Two months ago, Kwantlen First Nation artist Brandon Gabriel and Tasha Faye Evans, co-ordinator of the Welcome Post Project, were invited to Coquitlam Lake to pick a tree.

Metro Vancouver asked the pair to select an old-growth western red cedar that had fallen on its own last winter in the watershed, the traditional territory of the Kwikwetlem First Nation.

They chose a 600-year-old, 17-foot giant and, after an on-site blessing ceremony, the log was trucked to Port Moody’s Noons Creek Hatchery, where Gabriel and others began to prepare it.

Then, the artist and Evans spoke with Kwikwetlem Chief Ed Hall and the elders about the band’s story, and heard how the century-old dam on the Coquitlam River had destroyed the salmon they depended on.

With their tales in mind, Gabriel began to sketch out a pattern for a house post featuring Kwikwetlem symbols: feathers, fish, fish eggs and a lightning bolt, the latter to signify the dam power.

Last month, Gabriel and his helpers, including Dené/Cree artist Jonas Bige, stripped off the bark (to use for future weaving projects) and started to carve, clean and polish the 4,300-lb. log.

And although they only work three days a week, the group has gained plenty of attention from Shoreline Trail walkers, School District 43 classes and visitors from around the Lower Mainland.

“The community feels very invested in this project,” Gabriel told The Tri-City News last Monday. “There has been genuine curiosity, and from all ages, about Kwikwetlem’s story.”

The carving, due to wrap up in mid-December, follows completion last year of a house post honouring the Tsleil-Waututh First Nation, which — like the KFN — also has past ties to the Burrard Inlet. That post, telling the Tsleil-Waututh story, was dedicated and raised at the hatchery last year.

Evans said she hopes to see the Kwikwetlem house post up at one of two spots in Rocky Point Park on the next National Indigenous Peoples Day, June 21: the pier or at the head of the Shoreline Trail.

In total, she plans five to be raised as part of the Shoreline Trail House Post Project, for which Evans has collected $100,000 for the artist labour and educational programming (the other three will honour the fellow Coast Salish bands of Musqueam, Katzie and Squamish nations).

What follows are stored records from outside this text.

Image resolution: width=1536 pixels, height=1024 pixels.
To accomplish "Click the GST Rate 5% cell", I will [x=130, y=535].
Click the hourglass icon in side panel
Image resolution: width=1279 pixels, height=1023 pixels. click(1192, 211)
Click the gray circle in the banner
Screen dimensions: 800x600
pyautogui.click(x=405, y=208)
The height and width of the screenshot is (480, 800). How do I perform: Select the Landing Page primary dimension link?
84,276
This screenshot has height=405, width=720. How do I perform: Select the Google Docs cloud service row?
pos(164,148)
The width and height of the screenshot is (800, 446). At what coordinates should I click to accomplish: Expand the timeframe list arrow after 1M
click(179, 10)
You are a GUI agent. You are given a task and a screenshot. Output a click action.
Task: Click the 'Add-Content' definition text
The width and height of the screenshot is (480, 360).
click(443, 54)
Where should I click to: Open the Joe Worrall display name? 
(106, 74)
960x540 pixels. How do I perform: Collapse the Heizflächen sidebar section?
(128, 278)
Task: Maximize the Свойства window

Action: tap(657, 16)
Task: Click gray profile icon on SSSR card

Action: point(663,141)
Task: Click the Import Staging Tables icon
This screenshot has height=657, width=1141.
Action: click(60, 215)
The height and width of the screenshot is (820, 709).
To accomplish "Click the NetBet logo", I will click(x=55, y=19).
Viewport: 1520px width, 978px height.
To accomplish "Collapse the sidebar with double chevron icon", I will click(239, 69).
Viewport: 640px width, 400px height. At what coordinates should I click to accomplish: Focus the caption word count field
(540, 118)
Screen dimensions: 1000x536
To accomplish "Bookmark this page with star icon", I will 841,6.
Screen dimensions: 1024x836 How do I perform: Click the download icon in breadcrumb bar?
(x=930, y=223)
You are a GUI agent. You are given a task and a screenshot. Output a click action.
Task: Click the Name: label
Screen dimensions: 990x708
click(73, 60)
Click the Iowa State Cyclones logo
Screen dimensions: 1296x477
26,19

Supported by the Port Moody Foundation, the city, the Port Moody Ecological Society (which operates the Noons Creek hatchery), Kwikwetlem First Nation and Canada Council for the Arts, the house post project has the band’s blessing. A few of its youth (plus SD43 students) have even picked up carving tools and had a dig.

Gabriel, who has his bachelor’s degree in visual arts from Emily Carr University of Art + Design, said he appreciates the goodwill and participation on the “Spirit of Kwikwetlem” house post, and the words and gifts from the passersby who have donated food and drinks to the carvers.

To see Brandon Gabriel in action, visit the tent behind the Noons Creek hatchery Sundays, 11 a.m. to 5 p.m.; Mondays, 7 a.m. to 5 p.m.; and Tuesdays, 7 a.m. to noon. To donate to the Shoreline Trail House Post Project, go to noonscreek.org (under Welcome Post Project). You can also follow the carving via at Facebook.com/noonscreek or on Twitter via @jonasbige.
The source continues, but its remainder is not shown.